Figure 3.2 Orchestration of UV responses by bZIP transcription factors. The complementary expression patterns of HY5 and HYH in development and their induction by both low and high UV intensities is hypothesized to be in part responsible for the successful adaptation of this species to radiation. Adapted from Matus, 2016. Frontiers in Plant Science.
We have also conducted UV-B filtering experiments in field conditions to test the capacity of UV-B to modulate different steps of the flavonol biosynthetic branch, including glycosylation and sulfourylation modifications. We identified new MYBF1 targets of the flavonol pathway and demonstrated that light and UV-B were able to modify their expression in response to changes in sunlight perception at field (Czemmel et al., 2017). Very recently we have used these same experimental setups to test the transcriptomic changes of small interfering RNAs (miRNAs and TASI-RNAs), some of which show potential effects on flavonoid synthesis (Sunitha et al., in press).

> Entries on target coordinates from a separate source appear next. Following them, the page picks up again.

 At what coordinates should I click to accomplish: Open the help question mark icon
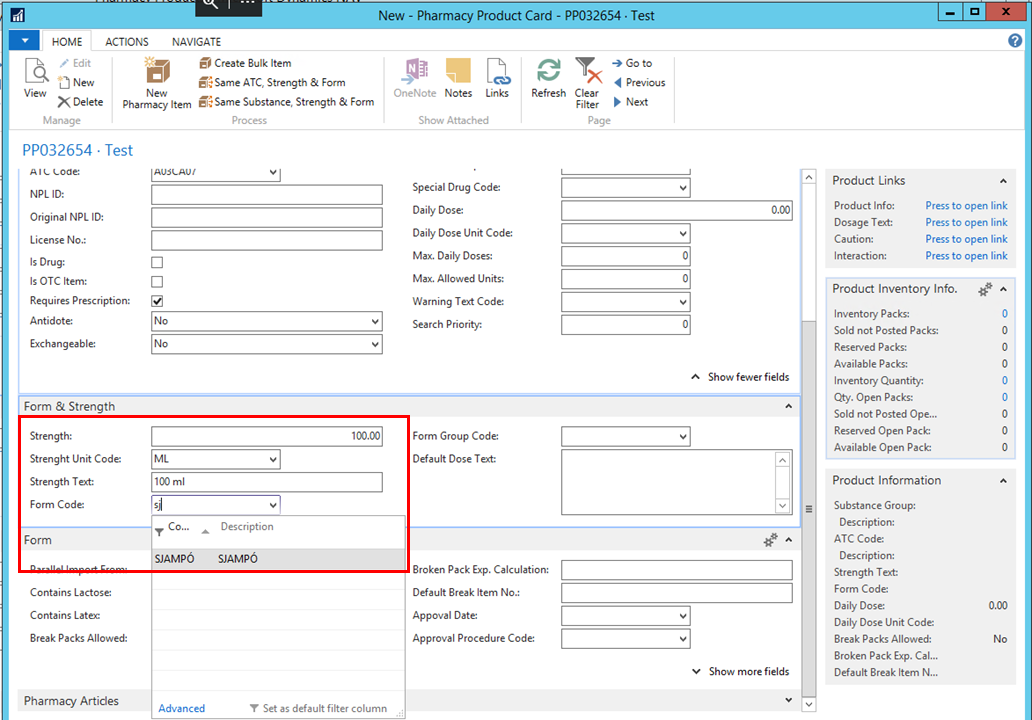point(1015,41)
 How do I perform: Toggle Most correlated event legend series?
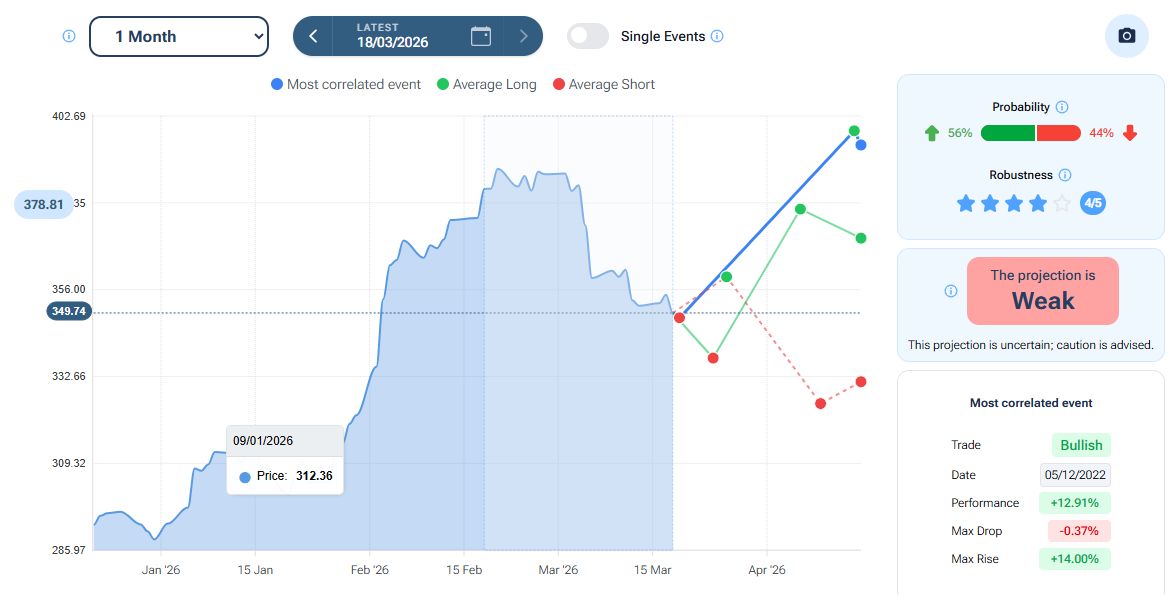[346, 85]
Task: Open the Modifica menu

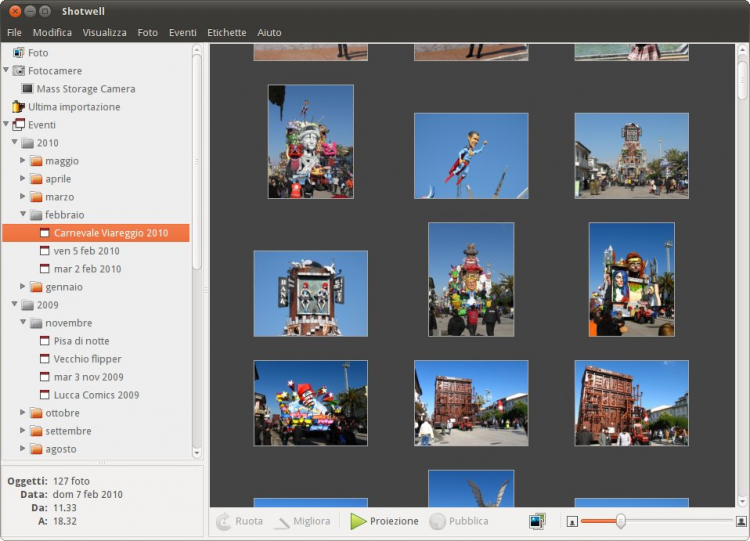Action: point(52,32)
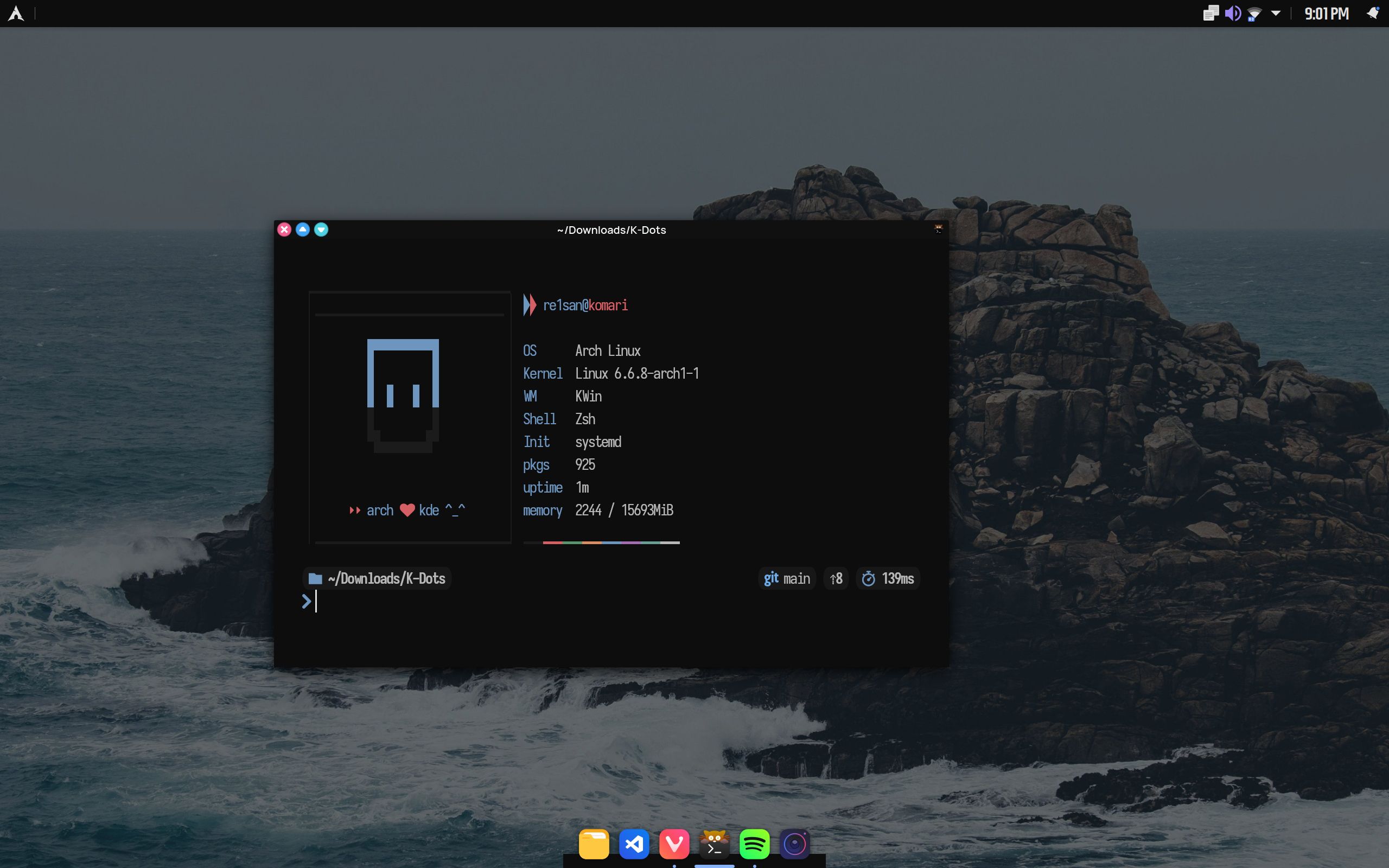Screen dimensions: 1389x868
Task: Maximize terminal using blue up-arrow button
Action: coord(302,229)

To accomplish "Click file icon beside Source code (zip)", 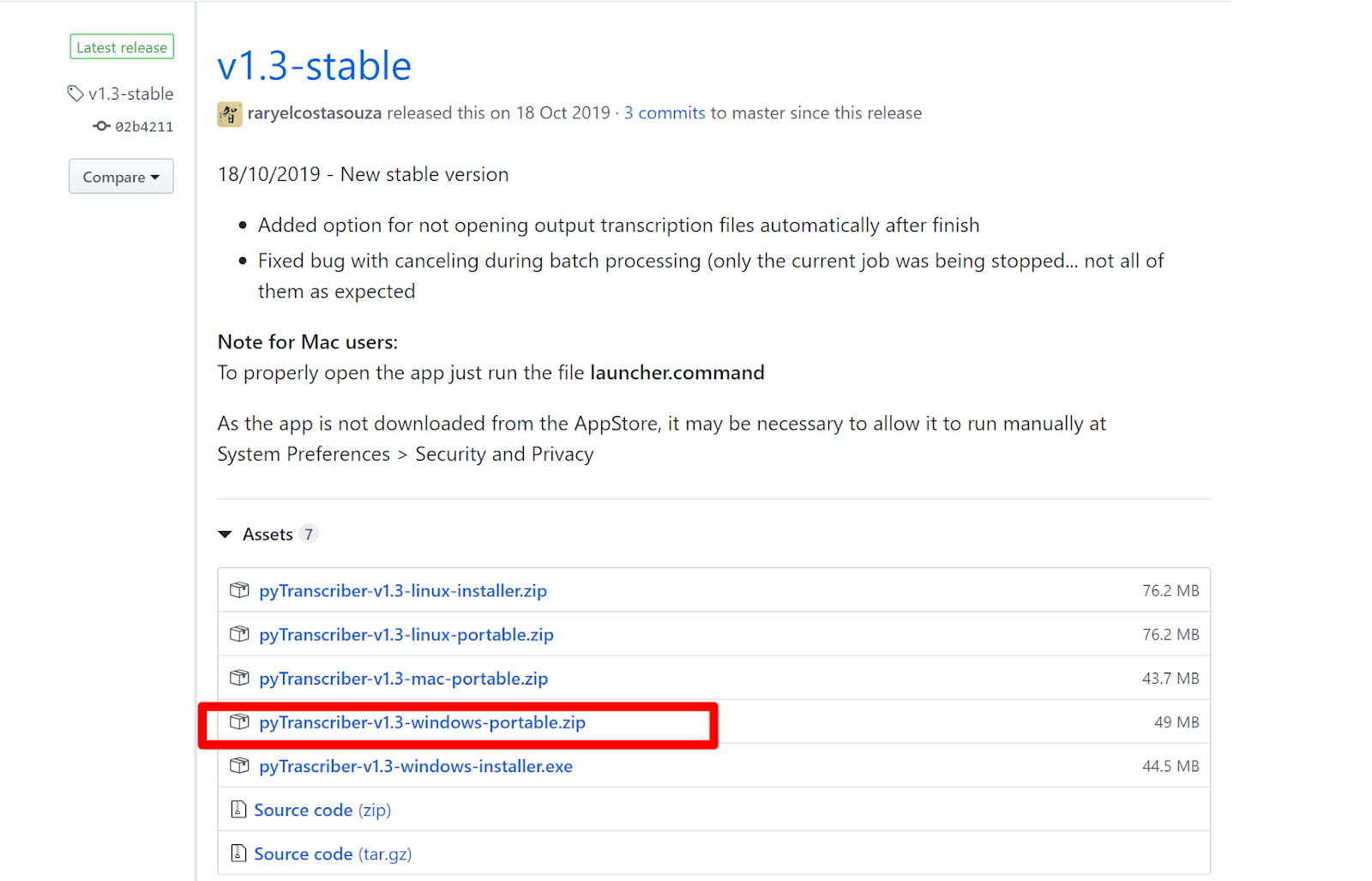I will coord(238,809).
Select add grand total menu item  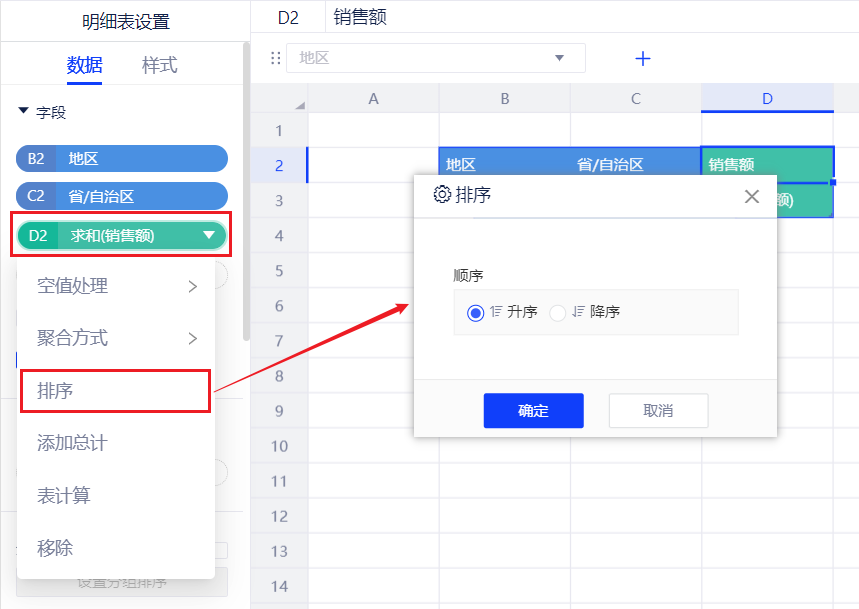tap(72, 443)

Grape’s growth and productivity can also be greatly affected by other conditions such as low temperatures. For instance, in northern China, all grown vines need to be buried in soil to protect them from extreme winter conditions. This procedure drastically increases the costs of production and decreases the survival rate of vines. Very recently, we have further exploited the use of gene networks to understand the role of newly identified transcription factors in the response to environmental stresses such as cold. In Sun et al., (2018) we constructed an integrated network of co-expression, overexpression RNA-seq data and TF binding landscapes, showing the close relation of the MYB-like TF AQUILO (AcQUIred tolerance to LOw temperatures; after the Greek god of northern winds and winter) with the synthesis of raffinose oligosaccharides (RFOs), a class of osmoprotectants accumulated in response to cold stress. Here we demonstrated the trueness of the network by detecting an increase in RFOs in cold treated 35S:AQUILO overexpressing plants.
In the forthcoming years, we would like to address different bioinformatics-coupled to experimental data to model grape stress responses to multiple factors affected by climate change.